The promise of AI-assisted development has revolutionized how we approach prototyping. With large language models, we can now generate functional code, UI components, and entire application structures with unprecedented speed. It's tempting to dive straight into this new workflow, letting the AI translate our vague ideas into working prototypes.
But as Jim Nielsen points out through an unexpected biblical reference, there's wisdom in counting the cost before building. Luke 14:28-30 warns about starting construction without ensuring you can finish it - a principle that applies perfectly to modern prototyping with LLMs.
The ease of AI prototyping creates a unique trap. When generating code costs only tokens and time, we might skip the crucial planning phase that traditional development enforced by necessity. Nielsen describes finding himself mid-conversation with an LLM, suddenly realizing he's lost track of what he's actually trying to build.
This isn't just a minor inconvenience. The cognitive cost of context-switching and the time spent iterating on poorly-defined ideas can exceed the cost of a few minutes of upfront planning. When you're working with an AI, you're essentially having a conversation about your code. Without clear direction, that conversation can meander, leading to prototypes that don't quite match your vision.
Here's where sketching offers surprising advantages. A quick sketch on paper or a whiteboard has several benefits that AI prototyping can't match:
Zero cost for failed ideas: When you sketch something and realize it won't work, you've spent nothing but a few seconds. No tokens consumed, no API calls made, no mental energy wasted on a dead end.
Forces clarity of thought: The physical act of drawing forces you to make decisions. You can't sketch a vague idea - you have to commit to specific layouts, flows, and interactions. This clarity translates directly into better prompts when you do engage the LLM.
Preserves context: A sketch serves as a persistent reference point. Unlike a conversation with an AI that can drift, your sketch remains anchored to your original vision, helping you stay on track during the prototyping process.
Enables rapid iteration: You can explore multiple approaches in minutes, comparing them side by side. This breadth of exploration is much harder to achieve when each iteration requires regenerating code.
The key insight isn't that AI prototyping is bad - it's that it works best when combined with traditional planning methods. Think of sketching as creating a blueprint before construction. The blueprint doesn't build the house, but it ensures everyone understands what's being built before the expensive work begins.
This approach acknowledges that prototyping is inherently messy. Getting confused, changing direction, and discovering new requirements are all natural parts of the process. The goal isn't to eliminate this messiness but to channel it productively.
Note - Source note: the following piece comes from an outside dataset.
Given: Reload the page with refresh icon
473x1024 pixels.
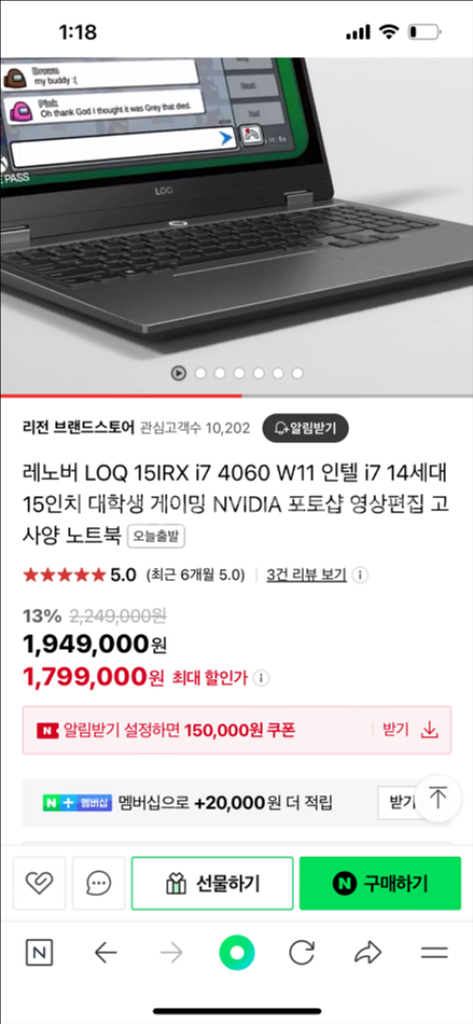Looking at the screenshot, I should [x=302, y=953].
By sketching first, you ensure that when you do engage the LLM, you're asking the right questions and providing the right context.
For developers and designers working with AI tools, this means developing a new discipline: resist the urge to start coding immediately. Instead, take a few minutes to sketch your idea, map out the user flow, or diagram the architecture. This small upfront investment often saves significant time and tokens later.
The most efficient prototyping workflow might look like this: sketch your idea → refine the sketch → create detailed prompts based on the sketch → engage the LLM → iterate on the generated code. This sequence ensures that each token spent on AI generation moves you closer to your actual goal, rather than exploring dead ends or chasing vague concepts.
As AI tools become more powerful and accessible, the temptation to skip planning will only grow stronger. But the fundamental truth remains: clear thinking precedes good building. Whether you're constructing a tower or prototyping an application, counting the cost upfront - through sketching, planning, or simply thinking - remains one of the most valuable investments you can make.